Thursday, 19 September 2013

To Hold One's Tongue

Being aware and keeping my energy up consciously seem to have also helped with my overall day to day energy. It seems like even without my usual number of hours of sleep it doesn't affect me. I don't feel lethargic like I used to for the past couple of months already. I'm able to enjoy life even more this way.

I suddenly thought about a friend yesterday because I haven't seen her for the longest time. And after a while she sent me a text of greeting saying the same thing. Energy flows in beautiful and mysterious ways.

Tonight the house-maid broke a water pipe. I was debating with myself whether or not to lecture her on her stupidity and couldn't come up with a right answer as I could tell my emotion was running high. And that was caused by the discomfort of not having water and the challenges tomorrow will bring when looking for someone to come and fix something which I am not sure whether it can be fixed.

Discomfort is something that we have come to be so used to.
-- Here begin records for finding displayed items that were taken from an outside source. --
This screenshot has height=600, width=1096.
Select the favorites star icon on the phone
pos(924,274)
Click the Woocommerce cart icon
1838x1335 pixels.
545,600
And once we don't have it we're out of our comfort zone and desires so much for the normalcy that is defined by our mind.

Also whether or not the pipe can be fixed is not up to me to decide and yet my mind want to make that decision straight away.

In the end I held my tongue because whatever I said wasn't going to fix the situation but only satisfy my ego for letting off the frustration.

If the words that are going to come out of our mouths aren't going to be helpful to anyone then it's better left unsaid.